Every decision becomes a first-class record. You know exactly which tool was chosen, why the LLM chose it, what the tool returned, and what final answer was produced.

Building Projections

A projection reads the event stream and builds a view optimized for a specific query. For example, a "session summary" projection:

@dataclass
class SessionSummary:
    session_id: str
    total_messages: int = 0
    tools_used: list[str] = field(default_factory=list)
    total_tokens: int = 0
    errors: list[str] = field(default_factory=list)
    started_at: str = ""
    last_activity: str = ""

def build_session_summary(
    store: EventStore, session_id: str
) -> SessionSummary:
    """Project events into a session summary."""
    summary = SessionSummary(session_id=session_id)
    events = store.get_events(session_id)

    for event in events:
        if not summary.started_at:
            summary.started_at = event.timestamp
        summary.last_activity = event.timestamp

        if event.event_type == "user_message_received":
            summary.total_messages += 1
        elif event.event_type == "tool_executed":
            summary.tools_used.append(event.payload["tool"])
        elif event.event_type == "response_generated":
            summary.total_tokens += event.payload.get("tokens_used", 0)
        elif event.event_type == "error_occurred":
            summary.errors.append(event.payload.get("error", ""))

    return summary

Different projections can answer different questions: "Which sessions used the search tool?" or "What was the average token count per session?" — all derived from the same event stream.

Replaying for Debugging

The most powerful feature of event sourcing is replay. When an agent produces a bad result, load its event stream and step through it:

def replay_session(store: EventStore, session_id: str):
    """Replay a session step by step for debugging."""
    events = store.get_events(session_id)
    print(f"Replaying session {session_id} ({len(events)} events)")

    for event in events:
        print(f"  [{event.timestamp}] {event.event_type}")
        if event.event_type == "tool_selected":
            print(f"    Tool: {event.payload['tool']}")
            print(f"    Reasoning: {event.payload['reasoning']}")
        elif event.event_type == "tool_executed":
            result = str(event.payload["result"])[:200]
            print(f"    Result: {result}")
        elif event.event_type == "error_occurred":
            print(f"    ERROR: {event.payload['error']}")

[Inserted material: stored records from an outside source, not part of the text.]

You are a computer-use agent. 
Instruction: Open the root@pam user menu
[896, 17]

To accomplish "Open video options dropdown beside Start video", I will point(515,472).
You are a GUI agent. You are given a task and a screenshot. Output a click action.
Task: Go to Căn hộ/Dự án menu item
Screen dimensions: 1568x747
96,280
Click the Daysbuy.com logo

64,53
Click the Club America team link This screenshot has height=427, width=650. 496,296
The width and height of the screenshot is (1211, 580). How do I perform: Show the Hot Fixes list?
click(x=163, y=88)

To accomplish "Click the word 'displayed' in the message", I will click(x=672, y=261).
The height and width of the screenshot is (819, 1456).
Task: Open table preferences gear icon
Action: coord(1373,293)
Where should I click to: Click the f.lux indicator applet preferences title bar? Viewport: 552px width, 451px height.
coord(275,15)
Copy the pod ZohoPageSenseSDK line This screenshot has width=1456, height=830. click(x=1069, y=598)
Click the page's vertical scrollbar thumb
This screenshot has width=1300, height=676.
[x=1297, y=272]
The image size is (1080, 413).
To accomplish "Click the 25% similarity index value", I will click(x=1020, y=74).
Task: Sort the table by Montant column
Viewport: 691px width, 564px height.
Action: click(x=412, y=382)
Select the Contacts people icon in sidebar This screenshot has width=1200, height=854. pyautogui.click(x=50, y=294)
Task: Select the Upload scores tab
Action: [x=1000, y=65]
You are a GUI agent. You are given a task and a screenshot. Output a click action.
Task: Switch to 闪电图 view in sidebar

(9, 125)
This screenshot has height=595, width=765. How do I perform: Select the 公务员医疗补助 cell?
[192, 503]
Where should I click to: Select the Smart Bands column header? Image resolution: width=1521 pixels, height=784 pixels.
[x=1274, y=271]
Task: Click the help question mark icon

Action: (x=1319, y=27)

You can also build automated regression testing by replaying a session with a different LLM model and comparing the decision points.

Persistent Event Store with SQLite

For production use, persist events to a database:

import sqlite3

class SQLiteEventStore(EventStore):
    def __init__(self, db_path: str):
        self.conn = sqlite3.connect(db_path)
        self.conn.execute("""
            CREATE TABLE IF NOT EXISTS events (
                event_id TEXT PRIMARY KEY,
                session_id TEXT NOT NULL,
                event_type TEXT NOT NULL,
                timestamp TEXT NOT NULL,
                payload TEXT NOT NULL,
                version INTEGER NOT NULL
            )
        """)
        self.conn.execute(
            "CREATE INDEX IF NOT EXISTS idx_session ON events(session_id, version)"
        )

    def append(self, event: AgentEvent):
        event.version = self._next_version(event.session_id)
        self.conn.execute(
            "INSERT INTO events VALUES (?, ?, ?, ?, ?, ?)",
            (event.event_id, event.session_id, event.event_type,
             event.timestamp, json.dumps(event.payload), event.version),
        )
        self.conn.commit()

    def _next_version(self, session_id: str) -> int:
        row = self.conn.execute(
            "SELECT MAX(version) FROM events WHERE session_id = ?",
            (session_id,),
        ).fetchone()
        return (row[0] or 0) + 1

FAQ

How is event sourcing different from just logging agent actions?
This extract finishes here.